I have a confession. I’m obsessed with your buttocks. More specifically the muscles of your buttocks, which are known as your Glutes. It’s all for the best reasons, you understand. It’s just that they are so important to supporting your body and being pain free.
The glutes comprise of 3 muscles the Maximus, Medius and Minimus. The glutes connect with the muscles of the lower back and leg. For example, if you activate your glute you will also be activating the muscle that support the spine on the same side. Movements created by the glutes include rotating the thigh at the hip and taking the leg out to the side and behind the body. They are also responsible for keeping the pelvis level (stable) when standing on one leg and walking.

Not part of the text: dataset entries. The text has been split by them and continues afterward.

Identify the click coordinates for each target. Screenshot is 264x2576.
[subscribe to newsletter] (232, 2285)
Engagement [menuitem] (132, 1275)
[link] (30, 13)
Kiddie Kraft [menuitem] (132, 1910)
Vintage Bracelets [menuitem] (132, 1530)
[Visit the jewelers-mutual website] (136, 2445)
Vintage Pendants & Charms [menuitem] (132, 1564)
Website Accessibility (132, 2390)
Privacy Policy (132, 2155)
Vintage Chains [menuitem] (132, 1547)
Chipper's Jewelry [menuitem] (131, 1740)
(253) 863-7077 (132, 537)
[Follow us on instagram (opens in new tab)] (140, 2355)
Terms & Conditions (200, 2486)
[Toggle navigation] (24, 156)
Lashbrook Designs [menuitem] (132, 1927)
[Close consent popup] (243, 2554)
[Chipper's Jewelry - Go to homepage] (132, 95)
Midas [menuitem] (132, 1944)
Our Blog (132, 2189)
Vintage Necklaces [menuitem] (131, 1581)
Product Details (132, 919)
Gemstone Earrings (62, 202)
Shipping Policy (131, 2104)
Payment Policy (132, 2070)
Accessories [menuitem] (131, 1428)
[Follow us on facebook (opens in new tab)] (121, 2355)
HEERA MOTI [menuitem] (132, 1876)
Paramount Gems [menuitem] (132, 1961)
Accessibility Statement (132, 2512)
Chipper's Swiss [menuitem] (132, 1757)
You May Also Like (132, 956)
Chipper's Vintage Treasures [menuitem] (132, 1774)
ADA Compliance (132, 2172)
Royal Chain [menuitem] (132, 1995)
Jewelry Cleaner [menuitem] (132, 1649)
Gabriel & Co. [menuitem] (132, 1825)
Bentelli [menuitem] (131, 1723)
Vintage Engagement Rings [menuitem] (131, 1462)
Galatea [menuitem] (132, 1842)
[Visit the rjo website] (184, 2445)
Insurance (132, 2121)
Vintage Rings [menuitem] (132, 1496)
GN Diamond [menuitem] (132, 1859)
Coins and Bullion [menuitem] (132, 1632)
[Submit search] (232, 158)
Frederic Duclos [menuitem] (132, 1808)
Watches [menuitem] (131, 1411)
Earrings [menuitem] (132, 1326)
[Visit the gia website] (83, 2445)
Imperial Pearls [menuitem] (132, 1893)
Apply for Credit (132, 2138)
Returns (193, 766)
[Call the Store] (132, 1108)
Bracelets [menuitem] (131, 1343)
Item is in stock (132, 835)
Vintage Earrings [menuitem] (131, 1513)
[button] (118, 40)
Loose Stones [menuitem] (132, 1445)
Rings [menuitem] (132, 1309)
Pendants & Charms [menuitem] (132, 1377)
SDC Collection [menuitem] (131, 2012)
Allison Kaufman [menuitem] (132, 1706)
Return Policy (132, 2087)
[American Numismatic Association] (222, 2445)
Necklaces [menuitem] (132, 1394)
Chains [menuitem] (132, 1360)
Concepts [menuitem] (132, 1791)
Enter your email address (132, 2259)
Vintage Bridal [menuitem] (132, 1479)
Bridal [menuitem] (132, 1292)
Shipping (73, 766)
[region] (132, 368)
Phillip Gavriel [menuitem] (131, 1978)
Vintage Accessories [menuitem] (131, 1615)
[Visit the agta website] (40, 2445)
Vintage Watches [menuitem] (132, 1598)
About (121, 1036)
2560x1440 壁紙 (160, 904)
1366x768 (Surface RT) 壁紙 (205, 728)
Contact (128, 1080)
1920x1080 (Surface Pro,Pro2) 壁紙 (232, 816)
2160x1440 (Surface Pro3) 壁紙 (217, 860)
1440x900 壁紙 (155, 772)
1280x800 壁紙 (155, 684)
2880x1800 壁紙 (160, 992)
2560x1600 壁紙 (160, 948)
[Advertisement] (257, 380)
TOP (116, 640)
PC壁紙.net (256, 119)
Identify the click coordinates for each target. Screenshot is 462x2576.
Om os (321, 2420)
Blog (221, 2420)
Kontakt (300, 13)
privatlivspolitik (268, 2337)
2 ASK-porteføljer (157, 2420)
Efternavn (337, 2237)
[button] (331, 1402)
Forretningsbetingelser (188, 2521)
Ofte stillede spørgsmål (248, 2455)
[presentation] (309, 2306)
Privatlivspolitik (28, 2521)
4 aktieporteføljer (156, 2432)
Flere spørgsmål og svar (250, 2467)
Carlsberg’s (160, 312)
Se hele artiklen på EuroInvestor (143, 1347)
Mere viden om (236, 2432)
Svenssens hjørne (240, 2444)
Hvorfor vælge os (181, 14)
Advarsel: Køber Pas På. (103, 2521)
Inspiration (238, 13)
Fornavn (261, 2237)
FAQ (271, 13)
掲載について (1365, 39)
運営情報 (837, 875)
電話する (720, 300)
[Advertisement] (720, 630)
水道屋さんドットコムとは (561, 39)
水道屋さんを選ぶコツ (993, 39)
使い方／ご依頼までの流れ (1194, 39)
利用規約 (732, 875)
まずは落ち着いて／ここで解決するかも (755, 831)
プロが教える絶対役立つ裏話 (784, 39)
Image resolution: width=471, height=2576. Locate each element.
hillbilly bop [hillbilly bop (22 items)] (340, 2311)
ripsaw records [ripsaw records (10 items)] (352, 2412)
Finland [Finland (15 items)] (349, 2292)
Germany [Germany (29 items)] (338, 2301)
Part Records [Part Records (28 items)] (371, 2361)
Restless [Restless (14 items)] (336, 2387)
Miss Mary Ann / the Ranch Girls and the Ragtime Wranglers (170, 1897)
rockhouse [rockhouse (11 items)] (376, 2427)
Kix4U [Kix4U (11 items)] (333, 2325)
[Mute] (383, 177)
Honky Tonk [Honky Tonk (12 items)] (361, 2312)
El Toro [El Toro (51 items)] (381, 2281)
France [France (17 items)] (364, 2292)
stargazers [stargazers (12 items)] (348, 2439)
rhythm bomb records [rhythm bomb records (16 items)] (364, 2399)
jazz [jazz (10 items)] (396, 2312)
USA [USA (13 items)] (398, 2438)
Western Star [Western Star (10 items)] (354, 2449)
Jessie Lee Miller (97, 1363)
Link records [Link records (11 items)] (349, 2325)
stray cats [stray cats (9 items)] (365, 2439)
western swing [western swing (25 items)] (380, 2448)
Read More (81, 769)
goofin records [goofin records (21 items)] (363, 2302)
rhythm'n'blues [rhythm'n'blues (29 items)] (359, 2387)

Despite their importance in our movement the glutes are very susceptible to becoming limited in the jobs they do (inhibited). Factors such and prolonged periods of sitting and postural adaptations cause changes in the length of the muscles which inhibit their ability to work. For example, when sitting for prolonged periods the hip flexors (opposite muscles to the glutes) become shortened and stiff, which inhibits the glutes from working effectively. So, when in a standing position, if the glutes are inhibited the muscles of the back of the leg and lower leg have to compensate to maintain an upright position, which could cause other joint problems and the knee and shoulder. A posture that puts the hips forward of the feet also ‘de-activate’ the glutes and narrows the space in the lower back causing irritation on the joints and potential discomfort.
In Modern Pilates we focus on engagement of the glutes in different postures to ensure that they are active when required and able to support our movement, without causing compensations and irritation to surrounding muscles and boney structures.